Work instructions: The task calls for the lines below from the line with "The width and" to the line with "Task: Select the gray 3,9200 level label", both ends included, copied exactly, without any pictures.

Saved entries:
○ ○ ○
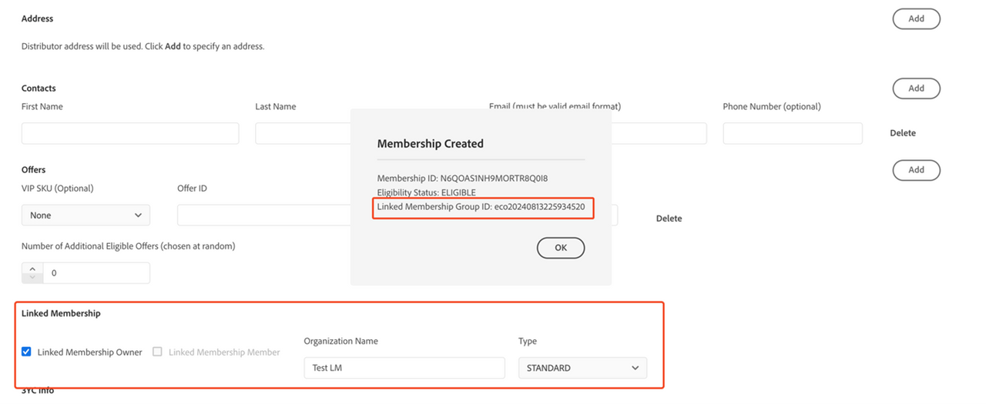986x404 pixels.
Task: Click the Add button for Contacts
Action: tap(916, 88)
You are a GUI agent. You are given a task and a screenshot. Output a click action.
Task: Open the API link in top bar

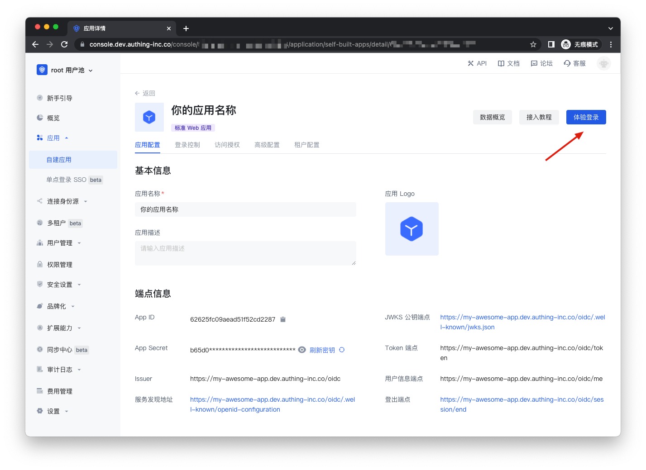477,63
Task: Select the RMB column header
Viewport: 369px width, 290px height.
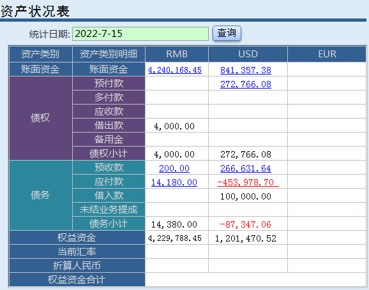Action: [177, 54]
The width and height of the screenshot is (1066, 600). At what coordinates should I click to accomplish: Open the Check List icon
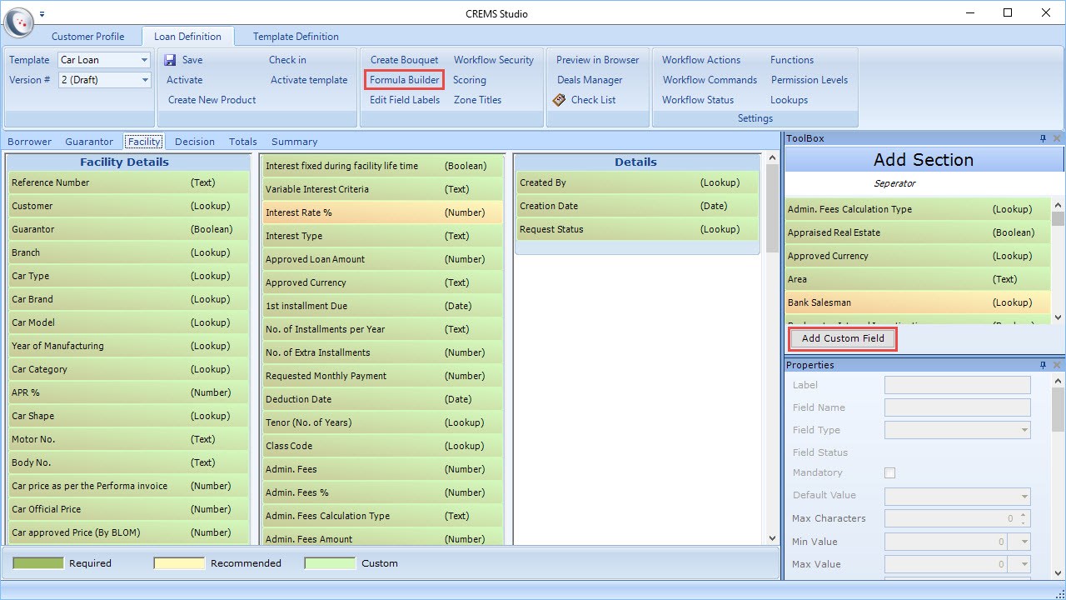coord(559,100)
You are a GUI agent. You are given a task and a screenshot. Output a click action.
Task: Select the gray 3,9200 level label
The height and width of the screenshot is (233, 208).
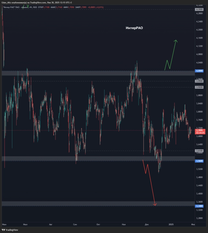199,87
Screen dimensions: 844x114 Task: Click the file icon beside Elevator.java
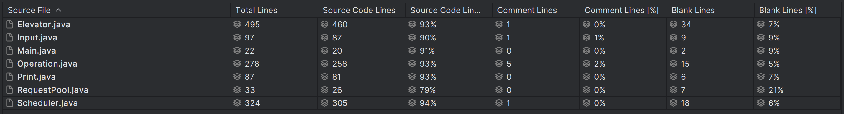[10, 24]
○ ○ ○
Answer section:
The width and height of the screenshot is (1066, 600). At what coordinates should I click to accomplish: Open the Check List icon
coord(559,100)
You are a GUI agent. You are given a task and a screenshot. Output a click action.
Task: Select the gray 3,9200 level label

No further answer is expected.